Text:
• • • •

Outsourcing all the filtering, ordering, etc. to the back-end

22 June 2023

I’m the strong believer that front-end is for the user only, and that it should do the minimum. Calculations, filtering, sorting, mapping, and all of that sort of stuff should be done on the back-end.

My opinion is that if you’re fetching the data, e.g. a list of products from the api, and then you instantly do .sort() or .filter() or send another request based on the results of one of the previous ones, then something isn’t right.

The other day I was doing a GROQ query, where I was fetching a page that has a category field, that contains a reference to a category of articles that we want to render on the page

// QUERY_PAGE *[_type == "page" && slug.current == $slug] { _id, title, // ... other page fields category -> { _id, title, slug, }, }

But this query only gives us the category, it doesn’t provide the articles that have been tagged with it. Once we know the category, we can send another query to fetch articles that have this category tag, e.g.

// QUERY_ARTICLES *[ _type == "article" && category in category[]->slug.current] { // ... article fields },

And what I often see in the code is 2 API requests, one going after another, e.g.

const [page] = await sanityClient.fetch<SanityPage[]>(QUERY_PAGE); const articles = await sanityClient.fetch<SanityArticle[]>(QUERY_ARTICLES, { category: page.category.slug.current });

Which isn’t great, because we now have more lines of code and multiple API calls both of which we can potentially avoid.

The way we can avoid this is by accessing the category directly in the query, and let query handle that, e.g.

• • • •

Stored items:
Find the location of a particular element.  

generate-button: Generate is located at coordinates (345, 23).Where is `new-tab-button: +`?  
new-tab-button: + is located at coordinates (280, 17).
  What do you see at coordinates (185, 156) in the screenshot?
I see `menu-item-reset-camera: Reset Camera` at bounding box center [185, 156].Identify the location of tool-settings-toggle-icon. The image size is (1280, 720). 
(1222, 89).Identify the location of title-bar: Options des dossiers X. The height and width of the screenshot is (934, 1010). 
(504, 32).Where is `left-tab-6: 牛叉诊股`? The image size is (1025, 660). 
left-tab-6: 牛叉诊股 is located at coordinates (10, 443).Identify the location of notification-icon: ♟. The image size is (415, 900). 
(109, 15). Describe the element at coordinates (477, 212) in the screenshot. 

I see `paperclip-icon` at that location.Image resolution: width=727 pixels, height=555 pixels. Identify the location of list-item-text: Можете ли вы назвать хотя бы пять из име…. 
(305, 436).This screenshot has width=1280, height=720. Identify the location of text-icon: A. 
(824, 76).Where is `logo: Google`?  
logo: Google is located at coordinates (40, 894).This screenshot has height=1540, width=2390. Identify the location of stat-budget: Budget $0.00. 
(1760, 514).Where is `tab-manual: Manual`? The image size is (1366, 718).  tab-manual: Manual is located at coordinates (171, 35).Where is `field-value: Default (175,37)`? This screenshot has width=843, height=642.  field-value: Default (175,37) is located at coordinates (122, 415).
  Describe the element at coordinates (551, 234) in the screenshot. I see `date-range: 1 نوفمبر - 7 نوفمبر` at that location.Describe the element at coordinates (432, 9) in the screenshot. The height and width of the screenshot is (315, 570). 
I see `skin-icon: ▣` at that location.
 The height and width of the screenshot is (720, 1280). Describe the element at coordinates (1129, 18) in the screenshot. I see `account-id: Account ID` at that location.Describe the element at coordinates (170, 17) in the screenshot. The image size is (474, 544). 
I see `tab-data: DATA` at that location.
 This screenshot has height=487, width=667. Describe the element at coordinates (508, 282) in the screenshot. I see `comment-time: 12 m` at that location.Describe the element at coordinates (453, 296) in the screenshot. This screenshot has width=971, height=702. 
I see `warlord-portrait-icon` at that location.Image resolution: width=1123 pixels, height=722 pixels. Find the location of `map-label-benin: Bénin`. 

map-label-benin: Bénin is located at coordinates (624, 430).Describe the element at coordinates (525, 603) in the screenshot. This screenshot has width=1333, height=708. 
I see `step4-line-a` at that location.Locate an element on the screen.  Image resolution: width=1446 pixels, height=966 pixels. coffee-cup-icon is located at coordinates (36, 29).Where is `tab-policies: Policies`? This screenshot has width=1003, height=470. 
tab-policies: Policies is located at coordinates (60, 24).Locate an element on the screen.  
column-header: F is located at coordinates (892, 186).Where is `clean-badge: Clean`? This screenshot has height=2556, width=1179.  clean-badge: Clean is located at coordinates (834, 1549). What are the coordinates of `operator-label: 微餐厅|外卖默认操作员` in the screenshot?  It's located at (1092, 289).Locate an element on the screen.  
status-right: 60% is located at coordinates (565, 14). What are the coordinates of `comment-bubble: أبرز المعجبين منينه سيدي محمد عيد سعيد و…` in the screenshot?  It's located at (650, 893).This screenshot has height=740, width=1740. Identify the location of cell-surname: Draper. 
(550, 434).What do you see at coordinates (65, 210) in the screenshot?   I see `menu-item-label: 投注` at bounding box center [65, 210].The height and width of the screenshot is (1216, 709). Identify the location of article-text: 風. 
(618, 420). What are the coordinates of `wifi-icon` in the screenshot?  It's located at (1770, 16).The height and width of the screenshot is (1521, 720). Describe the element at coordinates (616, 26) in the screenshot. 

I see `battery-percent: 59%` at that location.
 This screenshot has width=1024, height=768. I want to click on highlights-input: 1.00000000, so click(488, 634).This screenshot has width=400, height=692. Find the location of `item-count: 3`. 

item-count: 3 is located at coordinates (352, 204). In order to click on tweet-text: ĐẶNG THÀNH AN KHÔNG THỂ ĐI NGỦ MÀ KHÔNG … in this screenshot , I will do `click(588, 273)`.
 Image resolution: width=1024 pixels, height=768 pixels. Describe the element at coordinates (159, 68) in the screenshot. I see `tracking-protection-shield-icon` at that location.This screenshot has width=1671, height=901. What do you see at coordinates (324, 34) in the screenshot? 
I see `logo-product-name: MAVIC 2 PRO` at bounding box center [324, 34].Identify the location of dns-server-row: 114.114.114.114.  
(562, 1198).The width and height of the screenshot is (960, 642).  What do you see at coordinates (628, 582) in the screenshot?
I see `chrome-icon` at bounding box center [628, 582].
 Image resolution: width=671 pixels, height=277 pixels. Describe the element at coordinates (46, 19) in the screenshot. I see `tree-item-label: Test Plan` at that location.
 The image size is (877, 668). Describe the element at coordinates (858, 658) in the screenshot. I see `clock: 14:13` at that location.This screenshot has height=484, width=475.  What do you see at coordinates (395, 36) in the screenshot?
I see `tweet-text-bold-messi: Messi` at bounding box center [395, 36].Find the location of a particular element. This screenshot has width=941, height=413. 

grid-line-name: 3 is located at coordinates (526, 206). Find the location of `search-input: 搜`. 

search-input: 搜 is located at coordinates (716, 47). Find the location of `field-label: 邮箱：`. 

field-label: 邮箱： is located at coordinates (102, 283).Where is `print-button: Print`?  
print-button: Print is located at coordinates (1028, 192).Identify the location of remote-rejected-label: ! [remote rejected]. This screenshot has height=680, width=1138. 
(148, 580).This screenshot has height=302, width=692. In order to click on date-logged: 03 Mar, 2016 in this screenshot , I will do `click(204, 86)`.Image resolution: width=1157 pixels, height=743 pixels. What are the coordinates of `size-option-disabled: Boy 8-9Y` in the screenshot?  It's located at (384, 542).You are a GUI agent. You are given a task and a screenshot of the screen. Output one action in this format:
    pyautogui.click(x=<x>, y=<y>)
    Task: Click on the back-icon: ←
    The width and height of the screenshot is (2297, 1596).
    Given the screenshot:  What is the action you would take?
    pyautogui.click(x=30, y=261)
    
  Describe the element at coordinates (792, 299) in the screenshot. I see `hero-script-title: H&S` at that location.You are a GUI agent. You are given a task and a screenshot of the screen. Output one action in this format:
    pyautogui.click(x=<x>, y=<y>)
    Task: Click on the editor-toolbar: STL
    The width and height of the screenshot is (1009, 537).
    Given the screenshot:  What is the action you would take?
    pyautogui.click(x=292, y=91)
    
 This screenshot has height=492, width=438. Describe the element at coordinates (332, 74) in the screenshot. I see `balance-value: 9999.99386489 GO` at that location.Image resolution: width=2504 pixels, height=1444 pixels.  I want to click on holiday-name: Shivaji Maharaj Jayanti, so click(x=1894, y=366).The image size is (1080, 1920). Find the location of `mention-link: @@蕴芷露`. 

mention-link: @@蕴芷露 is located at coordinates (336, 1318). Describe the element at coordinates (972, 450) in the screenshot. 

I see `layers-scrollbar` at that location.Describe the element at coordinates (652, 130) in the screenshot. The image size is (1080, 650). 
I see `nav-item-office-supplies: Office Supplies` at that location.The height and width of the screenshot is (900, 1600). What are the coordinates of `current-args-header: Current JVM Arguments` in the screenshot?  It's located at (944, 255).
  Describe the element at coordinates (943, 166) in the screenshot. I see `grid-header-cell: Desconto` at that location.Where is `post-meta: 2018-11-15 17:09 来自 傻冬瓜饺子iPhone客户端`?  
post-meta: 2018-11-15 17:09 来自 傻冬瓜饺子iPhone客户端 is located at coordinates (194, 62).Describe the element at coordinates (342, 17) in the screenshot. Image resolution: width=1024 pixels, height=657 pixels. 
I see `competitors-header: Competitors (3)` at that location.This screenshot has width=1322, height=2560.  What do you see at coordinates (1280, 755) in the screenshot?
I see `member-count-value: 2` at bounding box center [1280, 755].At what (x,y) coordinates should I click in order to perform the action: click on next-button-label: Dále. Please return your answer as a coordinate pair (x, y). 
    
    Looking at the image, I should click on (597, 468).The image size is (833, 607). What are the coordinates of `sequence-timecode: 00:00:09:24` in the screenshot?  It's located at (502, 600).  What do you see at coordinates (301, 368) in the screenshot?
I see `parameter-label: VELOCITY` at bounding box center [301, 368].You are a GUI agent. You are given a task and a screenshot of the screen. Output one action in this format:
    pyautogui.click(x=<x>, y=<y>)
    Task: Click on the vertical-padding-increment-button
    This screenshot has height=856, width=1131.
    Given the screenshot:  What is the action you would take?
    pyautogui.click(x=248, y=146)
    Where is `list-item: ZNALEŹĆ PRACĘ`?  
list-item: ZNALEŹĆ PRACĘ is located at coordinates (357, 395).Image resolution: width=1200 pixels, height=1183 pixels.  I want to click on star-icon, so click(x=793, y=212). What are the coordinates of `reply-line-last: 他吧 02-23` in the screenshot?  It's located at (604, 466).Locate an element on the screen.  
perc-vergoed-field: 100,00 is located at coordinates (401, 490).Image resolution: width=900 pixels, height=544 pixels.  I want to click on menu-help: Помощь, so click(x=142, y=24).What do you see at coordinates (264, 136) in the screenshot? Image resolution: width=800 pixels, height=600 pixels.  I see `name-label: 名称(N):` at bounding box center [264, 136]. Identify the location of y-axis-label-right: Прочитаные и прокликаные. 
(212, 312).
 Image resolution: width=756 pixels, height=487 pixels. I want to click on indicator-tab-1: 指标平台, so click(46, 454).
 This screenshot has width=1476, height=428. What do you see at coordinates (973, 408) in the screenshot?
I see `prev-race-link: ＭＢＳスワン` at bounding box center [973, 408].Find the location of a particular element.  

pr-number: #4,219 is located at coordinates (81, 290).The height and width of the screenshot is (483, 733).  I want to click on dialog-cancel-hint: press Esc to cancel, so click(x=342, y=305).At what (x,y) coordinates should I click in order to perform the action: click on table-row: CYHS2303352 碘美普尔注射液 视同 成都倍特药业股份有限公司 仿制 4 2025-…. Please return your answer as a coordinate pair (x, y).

• • • •

Questions to answer:
a – Reproduce the part of the post on back-end filtering that begins at the words "My opinion is" and ends after the words "category tag, e.g.".
b – Write what follows the last sentence of the post on back-end filtering.

Exercise answers:
a –
My opinion is that if you’re fetching the data, e.g. a list of products from the api, and then you instantly do .sort() or .filter() or send another request based on the results of one of the previous ones, then something isn’t right.

The other day I was doing a GROQ query, where I was fetching a page that has a category field, that contains a reference to a category of articles that we want to render on the page

// QUERY_PAGE *[_type == "page" && slug.current == $slug] { _id, title, // ... other page fields category -> { _id, title, slug, }, }

But this query only gives us the category, it doesn’t provide the articles that have been tagged with it. Once we know the category, we can send another query to fetch articles that have this category tag, e.g.

b –
*[_type == "page" && slug.current == $slug] { _id, title, // ... other page fields category -> { _id, title, slug, "articles": *[ _type == "article" && ^.slug.current in category[]->slug.current] { // ... other article fields }, }, }

See that ^ character? That’s a reference to parent, i.e. category -> {}.

Now, we only need to send one request, and get everything we want.

But this is GROQ. What about others?

With GraphQL, you’d need to create a resolver that would fetch everything you need for you. So on the front-end you’d send

query GetPage { pages { _id title // ... other page fields category { _id title, slug, articles { // ... other articles field } } } }

And on the back, you’ll have a resolver that would fetch, firstly, the page fields, including category, and then make another 2nd call to get articles. But then returns all the fields to the front-end once and neatly structured.

When it comes to REST API, you have similar approach. You don’t try to fetch all the items from the front-end. It’s better if you communicate what you need to the back-end once, and then your back-end service gets that for you. Simple. E.g.

const pageData = await axios.get('/api/page/{id}')

KFESS. Keep front-end simple, stupid.